Carbonation progress from the viewpoint of moisture and C–S–H
Abstract:
This study focuses on the investigation of the influence of CO2 concentration on the carbonation process in cementitious paste using ordinary Portlandite cement and limestone-calcined clay cement (LC3), specifically on the water content distribution. Employing single-sided nuclear magnetic resonance spectroscopy for water profiling, we revealed that the water content of fine pores (interlayer space and gel pores) was consistent at the carbonation front under accelerated carbonation processes, demonstrating the plugging effect where fine pore water governs the carbonation progress. This effect was absent under natural carbonation conditions because of the carbonation process was slower than drying.
Short bio:
Dr. Ippei Maruyama is a professor at The University of Tokyo. He is a visiting professor of the Museum at Nagoya University and of the Research Center for Green X-tech at Tohoku University. He earned his B.Eng. in 1998, M.Eng. in 2000 and Dr.Eng. in 2003 from The University of Tokyo. Before he joined The University of Tokyo, he was an assistant professor at Hiroshima University (2003-2005), associate professor (2005-2016) and professor (2016-2022) at Nagoya University.

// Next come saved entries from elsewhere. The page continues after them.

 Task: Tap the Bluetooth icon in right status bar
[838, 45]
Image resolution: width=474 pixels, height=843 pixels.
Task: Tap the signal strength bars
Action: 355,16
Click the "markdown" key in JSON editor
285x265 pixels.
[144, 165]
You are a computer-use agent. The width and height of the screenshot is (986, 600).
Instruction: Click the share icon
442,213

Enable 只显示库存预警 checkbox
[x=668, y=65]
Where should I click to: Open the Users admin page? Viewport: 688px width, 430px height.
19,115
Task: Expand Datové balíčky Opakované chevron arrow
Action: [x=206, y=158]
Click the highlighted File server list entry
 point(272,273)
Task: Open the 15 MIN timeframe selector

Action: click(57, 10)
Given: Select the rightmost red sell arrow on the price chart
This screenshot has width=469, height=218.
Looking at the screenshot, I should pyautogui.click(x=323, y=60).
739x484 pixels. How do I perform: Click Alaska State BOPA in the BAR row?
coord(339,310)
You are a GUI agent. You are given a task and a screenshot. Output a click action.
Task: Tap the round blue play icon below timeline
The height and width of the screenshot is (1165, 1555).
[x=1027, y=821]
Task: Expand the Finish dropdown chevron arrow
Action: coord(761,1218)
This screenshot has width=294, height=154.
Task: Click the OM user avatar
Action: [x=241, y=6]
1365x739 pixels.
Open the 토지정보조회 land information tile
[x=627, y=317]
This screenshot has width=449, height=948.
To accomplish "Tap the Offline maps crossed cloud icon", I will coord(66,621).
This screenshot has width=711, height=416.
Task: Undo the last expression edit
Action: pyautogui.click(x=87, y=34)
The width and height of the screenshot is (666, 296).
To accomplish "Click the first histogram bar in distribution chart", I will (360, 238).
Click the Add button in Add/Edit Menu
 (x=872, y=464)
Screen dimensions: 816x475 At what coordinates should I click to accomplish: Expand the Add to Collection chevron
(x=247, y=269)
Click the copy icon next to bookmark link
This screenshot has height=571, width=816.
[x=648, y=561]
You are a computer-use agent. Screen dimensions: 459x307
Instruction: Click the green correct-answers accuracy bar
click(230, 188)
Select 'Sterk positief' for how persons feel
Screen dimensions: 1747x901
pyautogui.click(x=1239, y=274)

He is a vice chair of the International Committee on Irradiated Concrete, the editor-in-chief of the Journal of Advanced Concrete Technology, and an associate editor of Materials and Structures. He is leading several national projects relating to the aging management of concrete structures in nuclear power plants, the Fukushima Daiichi decommissioning process, calcium carbonate circulation system for construction, and the standardization of quantification methods for mineralized CO2 using cementitious materials.
His current research topics include atomic-scale studies of the colloidal nature of C-S-H, design of concrete structures, wood materials, radiation physics and chemistry for concrete, multi-scale modeling of concrete and concrete structures, and application of calcite concretion.